[Records from a dataset]
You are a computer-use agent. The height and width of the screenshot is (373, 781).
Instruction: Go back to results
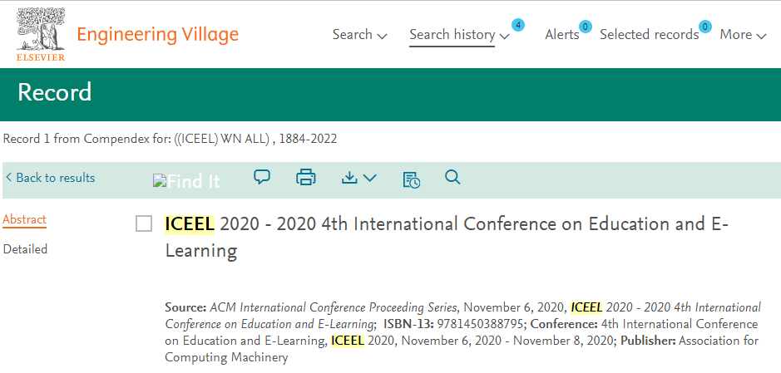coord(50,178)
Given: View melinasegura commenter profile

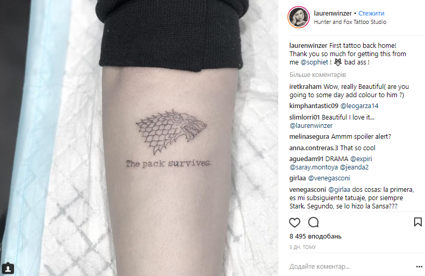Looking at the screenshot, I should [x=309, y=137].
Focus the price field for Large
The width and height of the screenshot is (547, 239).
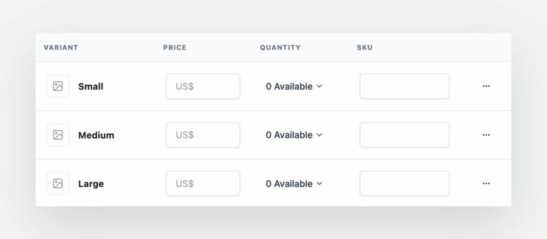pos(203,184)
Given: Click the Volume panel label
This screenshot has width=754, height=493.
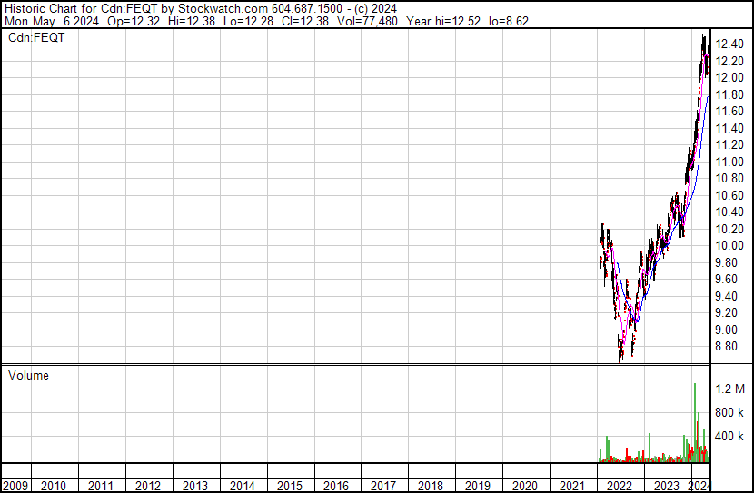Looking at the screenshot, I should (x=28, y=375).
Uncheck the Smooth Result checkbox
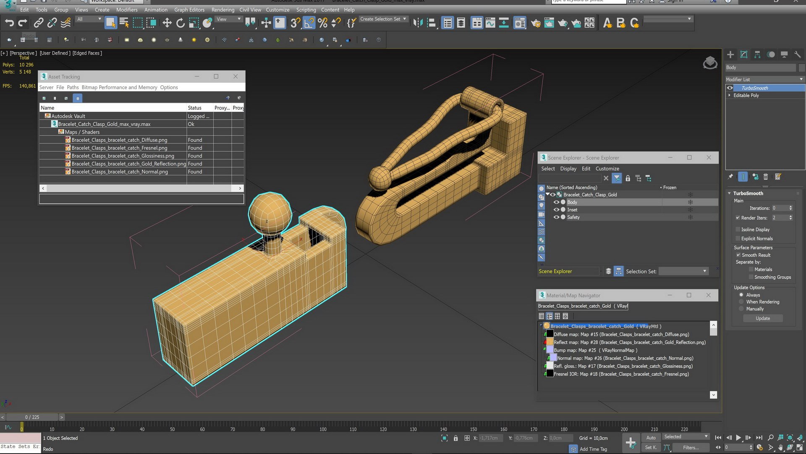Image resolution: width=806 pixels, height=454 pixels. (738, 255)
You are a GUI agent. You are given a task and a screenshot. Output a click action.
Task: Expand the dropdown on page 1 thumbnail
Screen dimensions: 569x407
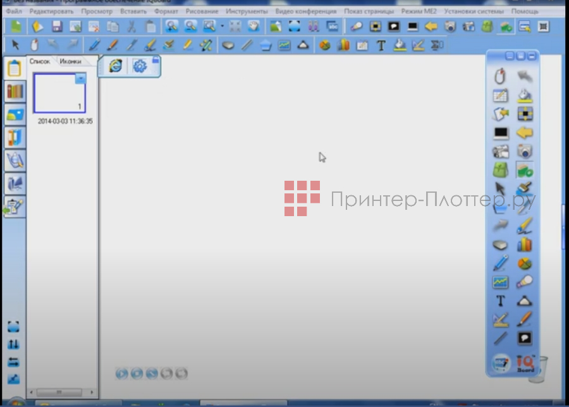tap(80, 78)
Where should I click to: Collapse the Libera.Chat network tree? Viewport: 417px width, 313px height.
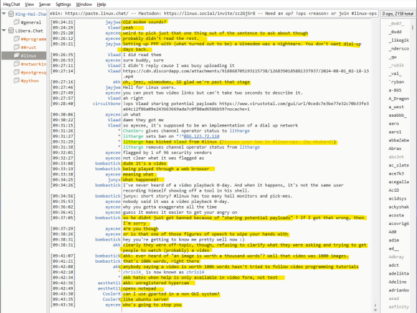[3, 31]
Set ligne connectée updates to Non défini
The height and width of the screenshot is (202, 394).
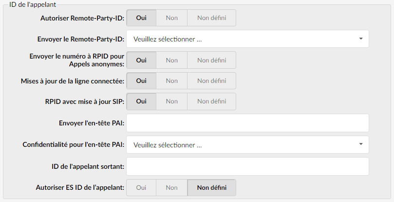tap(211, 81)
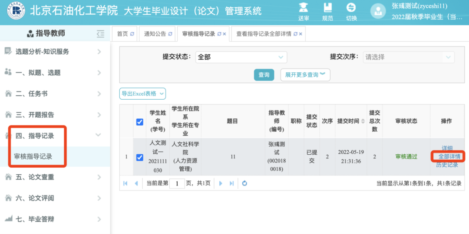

What you need to do - Swap "agent" for "assistant" in every one of the records above and write them out again, changing nothing else and leaving the pictures out.

Solution to the problem -
You are a computer-use assistant. The height and width of the screenshot is (373, 781).
Instruction: Go back to results
coord(50,178)
Given: View melinasegura commenter profile

Looking at the screenshot, I should [x=309, y=137].
Focus the price field for Large
The width and height of the screenshot is (547, 239).
pos(203,184)
Given: Click the Volume panel label
This screenshot has width=754, height=493.
Looking at the screenshot, I should (x=28, y=375).
Uncheck the Smooth Result checkbox
Image resolution: width=806 pixels, height=454 pixels. (738, 255)
You are a GUI assistant. You are given a task and a screenshot. Output a click action.
Task: Expand the dropdown on page 1 thumbnail
Screen dimensions: 569x407
tap(80, 78)
Where should I click to: Collapse the Libera.Chat network tree? Viewport: 417px width, 313px height.
[3, 31]
Set ligne connectée updates to Non défini
The height and width of the screenshot is (202, 394).
tap(211, 81)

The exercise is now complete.